Optimizing GPU Utilization for AI/ML Workloads on AWS EKS

Modern AI/ML workloads on Kubernetes often underutilize GPUs when each pod gets an entire device. AWS EKS can leverage advanced sharing features to squeeze more work out of each GPU. NVIDIA provides several mechanisms – Multi-Instance GPU (MIG), CUDA Multi-Process Service (MPS), and time-slicing – that allow multiple pods or processes to share a GPU’s resources. Broadly:

MIG partitions Ampere GPUs (e.g. A100/H100) into isolated mini-GPUs.
MPS runs kernels from different processes in parallel on the same GPU.
Time-slicing interleaves GPU execution among containers.

These options trade off performance isolation, throughput, and complexity.

NVIDIA Multi-Instance GPU (MIG)

MIG is a hardware partitioning feature (available on A100/H100) that divides one GPU into up to seven independent instances. Each slice has its own SMs, memory and cache, providing strict isolation and predictable performance.

On AWS, a P4d instance (8×A100) can be labeled so that each GPU creates 7 “1g.5gb” MIG devices – allowing up to 56 pods per node.
Example: One A100 split into 7 MIGs showed 4.17× higher throughput (but each pod had ~1.7× higher latency).
AWS reports ~2.5× throughput gains on P4d clusters using MIG.

Setup on EKS:

Use MIG-compatible instances (P4d, G5n, etc.).
Deploy the NVIDIA GPU Operator or install drivers/toolkit manually.
Label nodes with nvidia.com/mig.config=all-1g.5gb.

Pod spec requests:

resources:
  limits:
    nvidia.com/mig-1g.5gb: 1

Benefits:

Strict performance isolation.
Predictable behavior per slice.
Tailor slice sizes for different models.

Limitations:

Supported only on A100/H100 (Ampere/Hopper).
Adds config complexity.
MIG slices reduce raw performance per job.
No simultaneous profiling sessions across MIG slices.

CUDA Multi-Process Service (MPS)

MPS allows multiple processes (or pods) to share one GPU context and run kernels concurrently via a central MPS daemon.

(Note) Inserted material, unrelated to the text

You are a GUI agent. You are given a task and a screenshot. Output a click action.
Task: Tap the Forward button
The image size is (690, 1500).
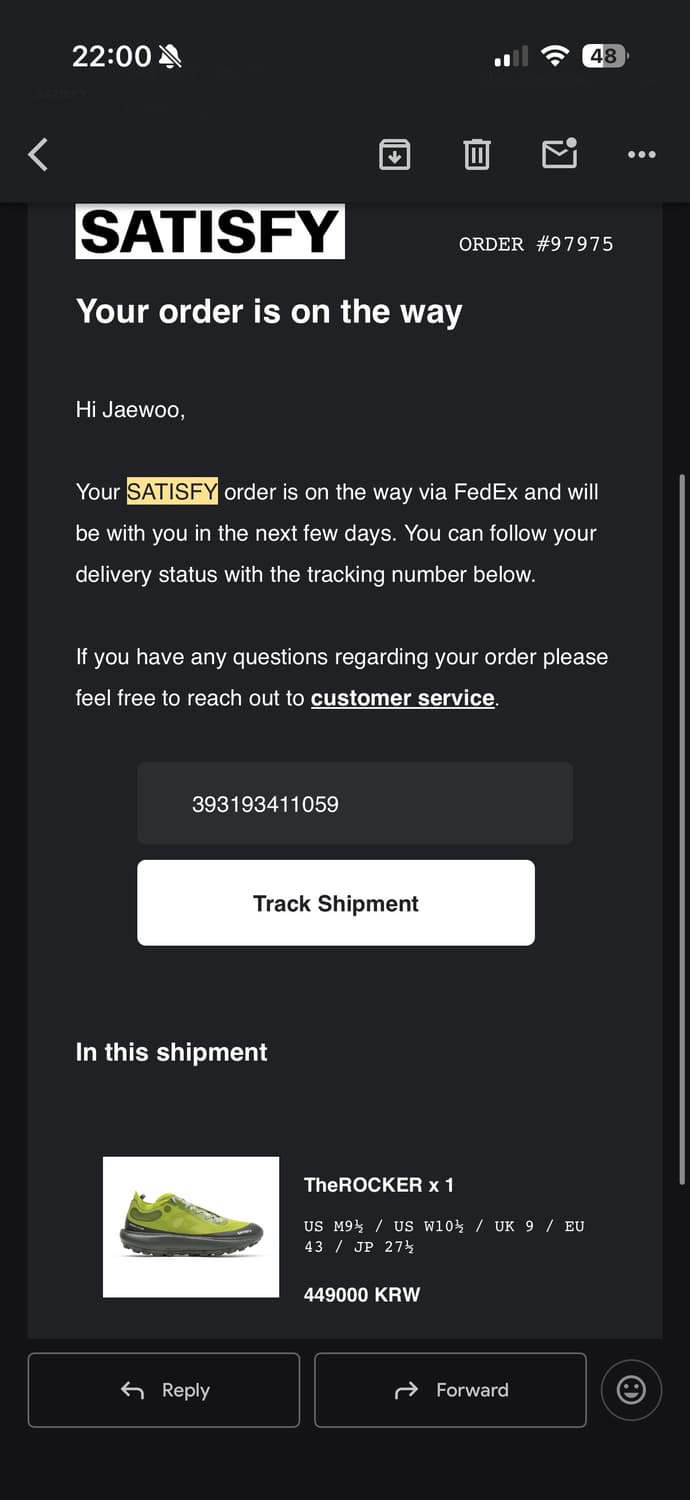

Useful for overlapping lightweight inference workloads.
Newer CUDA versions allow GPU memory and thread % limits per client.

Setup on EKS:

Use supported GPUs (e.g. T4, A100).
Start MPS control daemon on node.
Use plugins (e.g., Nebuly’s NOS plugin) to expose sharing.mps mode.

Pod resource example:

resources:
  limits:
    nvidia.com/gpu-memory: 4Gi

Benefits:

Concurrent kernel execution.
Works on most NVIDIA GPUs.
High aggregate throughput for inference/batch jobs.

Limitations:

Poor isolation: a misbehaving pod can crash all.
Shared memory: prone to contention.
Manual MPS daemon management.
Not compatible with MIG on the same device.

GPU Time-Slicing (Fractional GPUs)

Time-slicing configures the NVIDIA device plugin to treat one physical GPU as multiple vGPUs. Internally, it uses context switching.

E.g., with 10× time-slice, one GPU is sliced into 10 parts.
Allows 10 pods to run on a single GPU with nvidia.com/gpu: 1.

Setup on EKS:

Patch the device plugin ConfigMap:

sharing:
  timeSlicing:
    resources:
      - name: nvidia.com/gpu

Restart the nvidia-device-plugin-daemonset.

Benefits:

Easy to configure.
Higher pod density on single GPU.
Great for dev/test, low-usage inference.

Limitations:

No performance isolation.
Shared memory; one pod can crash the GPU.
Overhead from GPU context switching.
Not suitable for latency-sensitive jobs.

Cluster Design Best Practices:

Use GPU instances that match sharing strategy:
- MIG → A100/H100 (P4d, G5n).
- MPS/Time-slice → T4, G4, A10G.
Use Bottlerocket or GPU-optimized AMIs.
Auto-scale GPU nodes with Karpenter.

Install GPU Operator:

Handles driver installation, NVIDIA Container Toolkit, device plugin.
Includes DCGM exporter for monitoring.

Configure Device Plugin:

Time-slicing:

migStrategy: none
sharing:
  timeSlicing:
    resources:
      - name: nvidia.com/gpu

MIG:

migStrategy: single

Label node:

kubectl label node <node> nvidia.com/mig.config=all-1g.5gb

Scheduling & Resources:

Label and taint GPU nodes.

Match pod requests to available slice type:

resources:
  limits:
    nvidia.com/mig-1g.5gb: 1

For time-slice or MPS, request GPU memory limits if supported.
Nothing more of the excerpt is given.